Os oito cultivares de batata-doce (americana, biaze, catarina, da costa, abóbora, usi 9, prata e morada inta) foram multiplicados no horto municipal no ano agrícola de 2011/2012. Nessa primeira etapa, foram atendidas 100 famílias que, posteriormente, produzirão mudas e repassarão para outras famílias em suas comunidades. Durante as visitas para a entrega das mudas, foi explicado sobre como fazer a conservação dos tubérculos, a produção das mudas, o preparo do solo, além de orientações sobre o plantio e manejo da cultura.

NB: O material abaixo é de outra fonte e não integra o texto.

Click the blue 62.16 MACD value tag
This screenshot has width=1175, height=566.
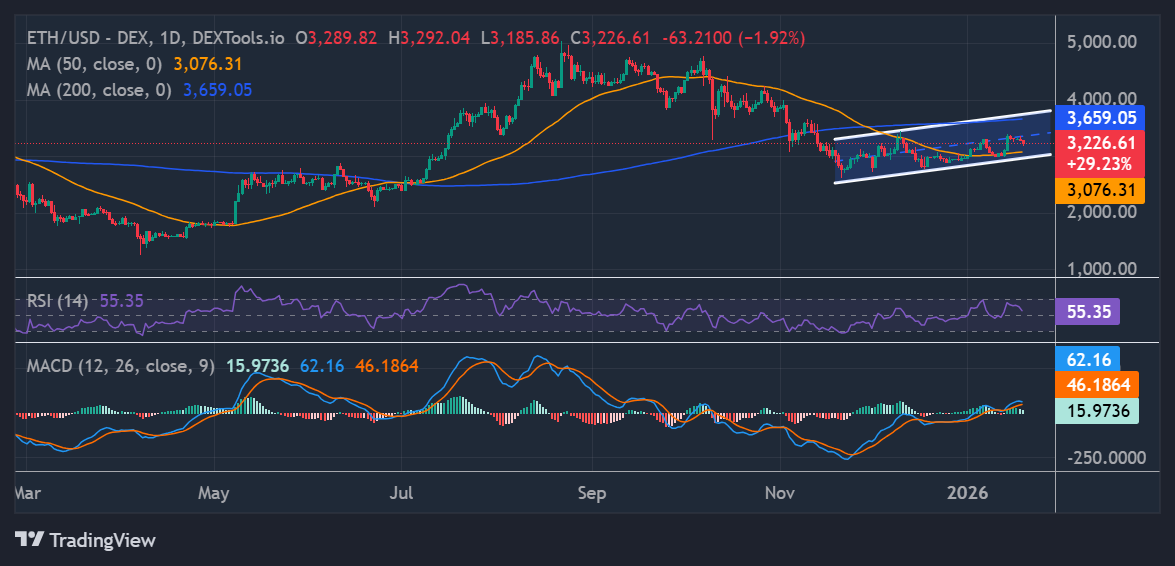[1088, 359]
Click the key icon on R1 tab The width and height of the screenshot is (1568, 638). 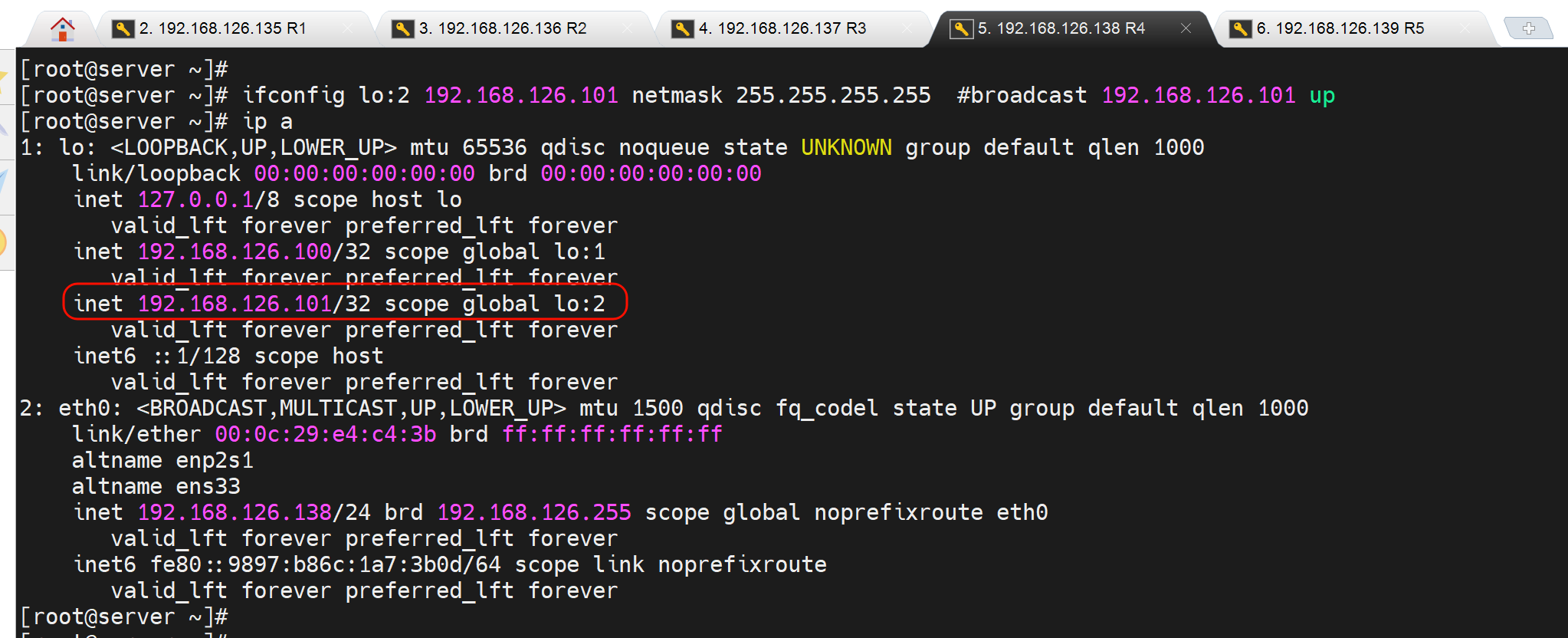(123, 29)
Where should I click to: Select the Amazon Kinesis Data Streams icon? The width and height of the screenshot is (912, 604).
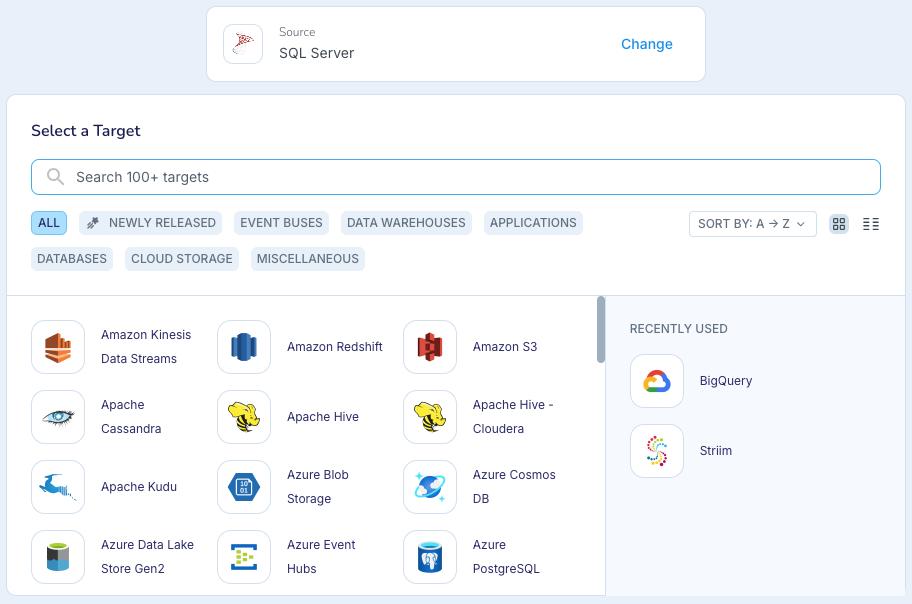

O engenheiro agrônomo do escritório municipal da Emater/RS-Ascar de Restinga Seca, Alencar Junior Zanon, que coordenou o trabalho de melhoramento, explica que as oito variedades foram selecionadas por apresentarem boa adaptação, tolerância à seca e baixo custo de produção nas condições locais de cultivo.
“A batata-doce pode ser utilizada na alimentação humana como fonte de energia, minerais e vitaminas C e do complexo B. Além disso, oferece ramas e resíduos que podem ser utilizados para a alimentação de animais”, destaca Zanon.
Conforme a extensionista da área de Bem-Estar Social do escritório local da Emater/RS-Ascar, Carmen Ivete Michalski, a entrega das mudas promove a segurança e a soberania alimentar. “A cultura da batata-doce contribui para o suprimento alimentar das famílias rurais”, afirma ela.